The number of comparisons required to move a node is 2*(levels_moved+1)
, and no more than N/2 nodes will be moved.
The general case
We need to prove that the maximum number of comparisons is no more than 2N-2. As I noted above, it takes two comparisons to move a node one level. So if the number of levels moved is less than N (i.e. (N-1) or fewer), then the maximum number of comparisons cannot exceed 2N-2.
I use a full heap in the discussion below because it represents the worst case.
In a full heap of N items, there are (N+1)/2 nodes at the leaf level. (N+1)/4 at the next level up. (N+1)/8 at the next, etc. You end up with this:
(N+1)/2 nodes move 0 levels
(N+1)/4 nodes move 1 level
(N+1)/8 nodes move 2 levels
(N+1)/16 nodes move 3 levels
(N+1)/32 nodes move 4 levels
...
That gives us the series:
((N+1)/2)*0 + ((N+1)/4)*1 + ((N+1)/8)*2 + ((N+1)/16)*3 ...
Let's see what that does for heaps of different sizes:
heap size levels levels moved
1 1 0
3 2 1
7 3 2*1 + 1*2 = 4
15 4 4*1 + 2*2 + 1*3 = 11
31 5 8*1 + 4*2 + 2*3 + 1*4 = 26
63 6 16*1 + 8*2 + 4*3 + 2*4 + 1*5 = 57
127 7 32*1 + 16*2 + 8*3 + 4*4 + 2*5 + 1*6 = 120
....
I ran that for heaps up of up to 20 levels (size a million and change), and it holds true: the maximum number of levels moved for a full heap of N items is N-log2(N+1).

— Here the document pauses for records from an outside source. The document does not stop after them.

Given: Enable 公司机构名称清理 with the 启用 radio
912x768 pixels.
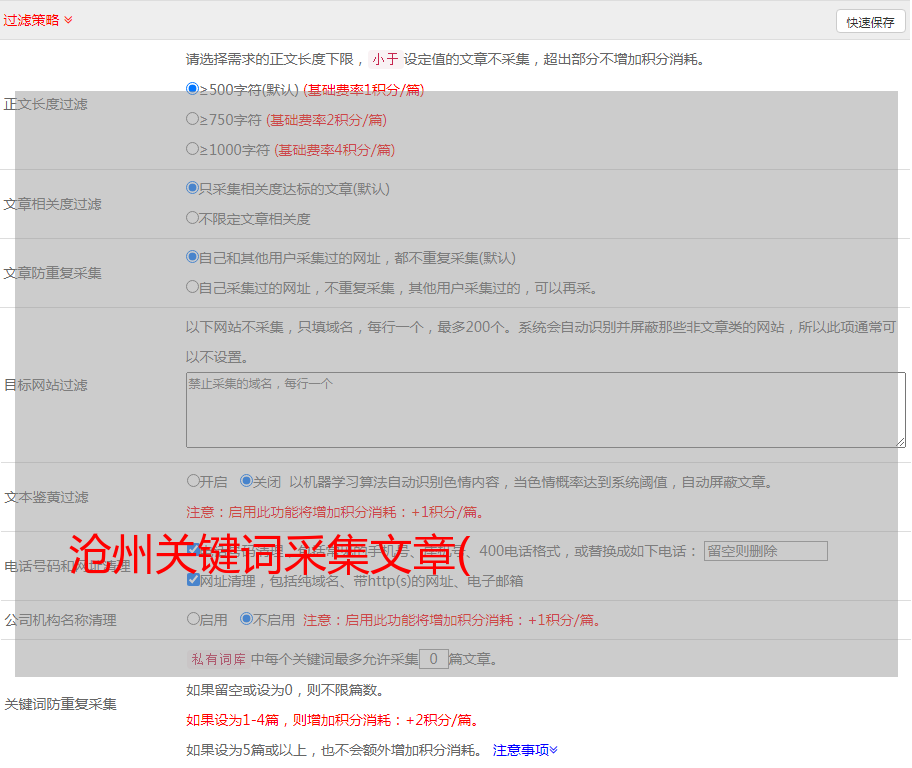Looking at the screenshot, I should 193,619.
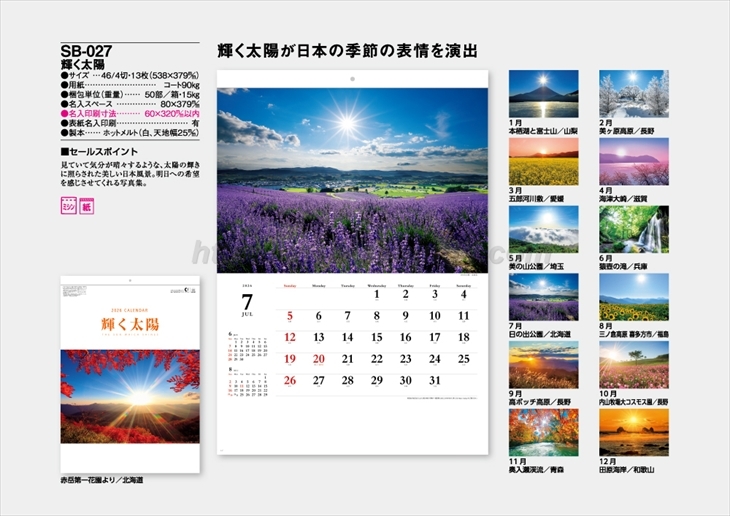This screenshot has width=730, height=516.
Task: Click the pink 紙 (paper) icon
Action: click(87, 207)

Taking the above series as an Arithetico-geometric Sequence, we compute the sum for log2(N + 1) - 1
terms, ignoring the first term as it is zero, to be equal to N - 1
. (Recall that a full binary tree has log2(N + 1)
levels)
This sum represents the total number of times a siftup operation was performed. The total number of comparisons thus required is 2N - 2
(since each sift up operation requires two comparisons). This is also the upper bound, since a full binary tree always represents the worst case for a given tree depth.